L’édition de la coupe d’Afrique des nations 2025 vient de s’achever ce dimanche avec le sacre du Sénégal face au pays organisateur le Maroc au terme d’une partie électrique et pleine de rebondissements.

Les lions de la Teranga emmenés par Sadio Mané, l’ancien attaquant de Liverpool FC et actuel pensionnaire du club Saoudien d’Al Nassr dans lequel il évolue avec la star portugaise Cristiano Ronaldo, a offert à son équipe un deuxième titre continental plongeant le pays hôte dans une profonde tristesse. Le Maroc qui rêvait du sacre sur ses terres et malgré une organisation parfaite et un arbitrage jugé par beaucoup assez favorable au pays hôte tout au long de la compétition à vu ses rêves de victoire s’écraser sur la dernière marche quand Brahim Diaz, joueur du Real Madrid voyait son pénalty complètement raté au bout du temps additionnel, suite à un arrêt de plusieurs minutes après que les joueurs sénégalais aient décidé de quitter le terrain se sentant injustement lésés par l’arbitrage d’autant qu’ils s’étaient vu refuser un but un peu plus tôt sans doute valable par l’arbitre.

Si sur le terrain, le Maroc a perdu, un détail, plus éloquent que mille conférences de presse, révèle que la Coupe d’Afrique des Nations 2025 n’est pas présentée comme une simple « fête populaire », mais comme un événement stratégique qui a déjà une vision claire de son positionnement. Au-delà des stades combles et des drapeaux, il y a aussi les salons VIP, les formules haut de gamme, une multitude d’accords médias et des investissements dans les aéroports et les transports. Le Maroc, pays hôte du 21 décembre 2025 au 18 janvier 2026, ambitionnait de faire de ce tournoi un modèle de fiabilité organisationnelle, économique et géopolitique.Sous les projecteurs, la Coupe d’Afrique des Nations a toujours été une fête : tambours, couleurs, nuits blanches. Au Maroc, cependant, la fête est « budgétisée ». Neuf stades dans six villes, 24 équipes nationales, 52 matchs : la CAN 2025 a été conçue comme une répétition générale pour la Coupe du Monde 2030 et, en même temps, comme une démonstration de force. Le fait est que la CAN est aujourd’hui avant tout une industrie. Et comme toute industrie, elle prospère grâce à trois mots peu romantiques mais essentiels : droits, sponsors et revenus.

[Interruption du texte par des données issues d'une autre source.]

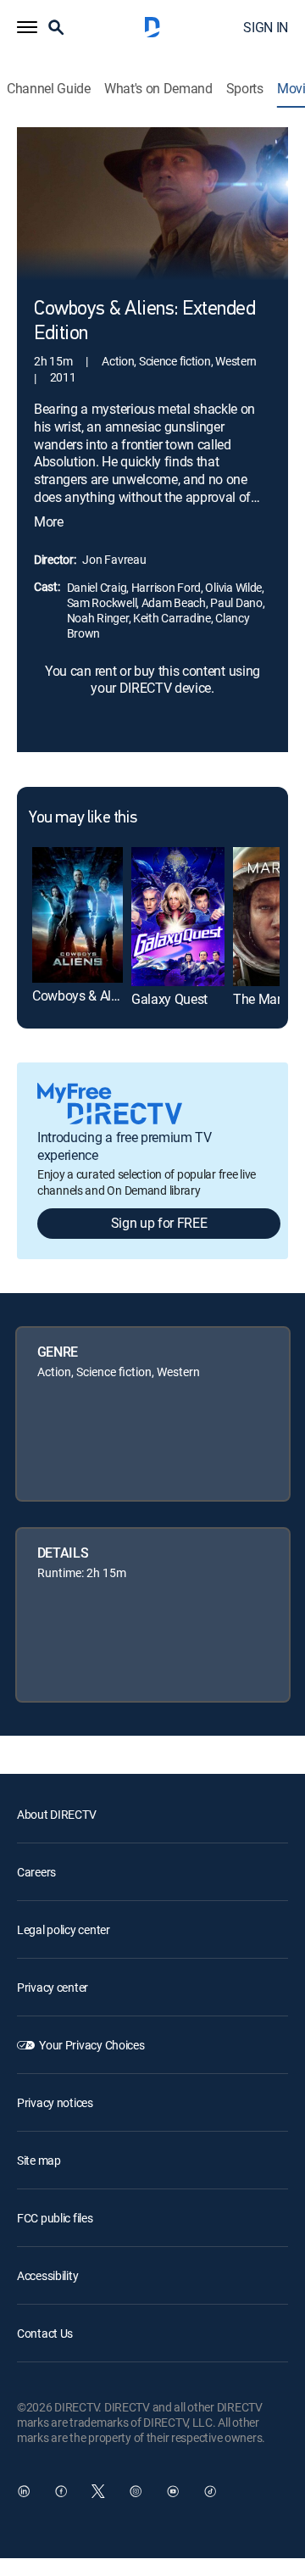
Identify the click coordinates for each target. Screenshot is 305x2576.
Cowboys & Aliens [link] (83, 995)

Le football comme produit télévisuel

La CAF sait que le véritable enjeu, en dehors du terrain, est la distribution. Ce n’est pas un hasard si elle a annoncé un développement de ses partenariats européens, avec l’idée (non anodine) de revenir sur les chaînes gratuites ou d’y entrer sur certains marchés : une audience plus large, une « valeur perçue » accrue, un attrait plus important pour les sponsors. Techniquement, c’est simple : les droits TV sont le prix qu’un diffuseur paie pour diffuser les matchs. Accroître la couverture et l’accessibilité, c’est accroître la visibilité. Et dans le sport mondial, la visibilité, c’est de l’argent.

L’impact financier est clairement indiqué dans les documents de la CAF : dans le budget 2024-2025 (année hors CAN), le poste « TV et médias » représente 76,13 millions de dollars et les sponsorings 55,73 millions, sur un total de recettes attendues de 149,86 millions. Autrement dit : le principal moteur n’est pas la billetterie, mais l’écran. Et lorsque la compétition arrive, l’impact est considérable.

Dans son rapport financier 2023-2024, la CAF a enregistré des « recettes des compétitions » de 148,62 millions de dollars (presque le double de l’année précédente), avec un résultat net positif. Ce n’est pas un détail comptable : la CAF a réalisé un bénéfice de 72 millions de dollars lors de la dernière Coupe d’Afrique des Nations en Côte d’Ivoire (contre 4 millions en 2021). Le sponsor principal TotalEnergies, par exemple, n’est pas qu’un simple logo en arrière-plan : il a étendu son partenariat avec la CAF à de multiples compétitions et années, y compris la CAN Maroc 2025. C’est un accord classique : la marque achète une centralité émotionnelle et une visibilité continentale ; la confédération achète des revenus prévisibles (et donc un pouvoir de négociation).

Flux touristiques et « premiumisation » des stades

Les stades ne se résument plus à des billets et des sièges. La CAF vend des expériences : les formules d’hospitalité officielles débutent à 16 500 dirhams par personne pour les forfaits « Suivez mon équipe » (incluant trois matchs de poule). La CAN cible ainsi également les entreprises, la diaspora et une clientèle haut de gamme. C’est là que le Maroc entre en jeu, en développant l’infrastructure économique autour du tournoi : en témoignent le prêt de 270 millions d’euros de la BAD pour moderniser les infrastructures aéroportuaires et le plan visant à porter la capacité à 80 millions de passagers d’ici 2030 (contre 38 millions actuellement).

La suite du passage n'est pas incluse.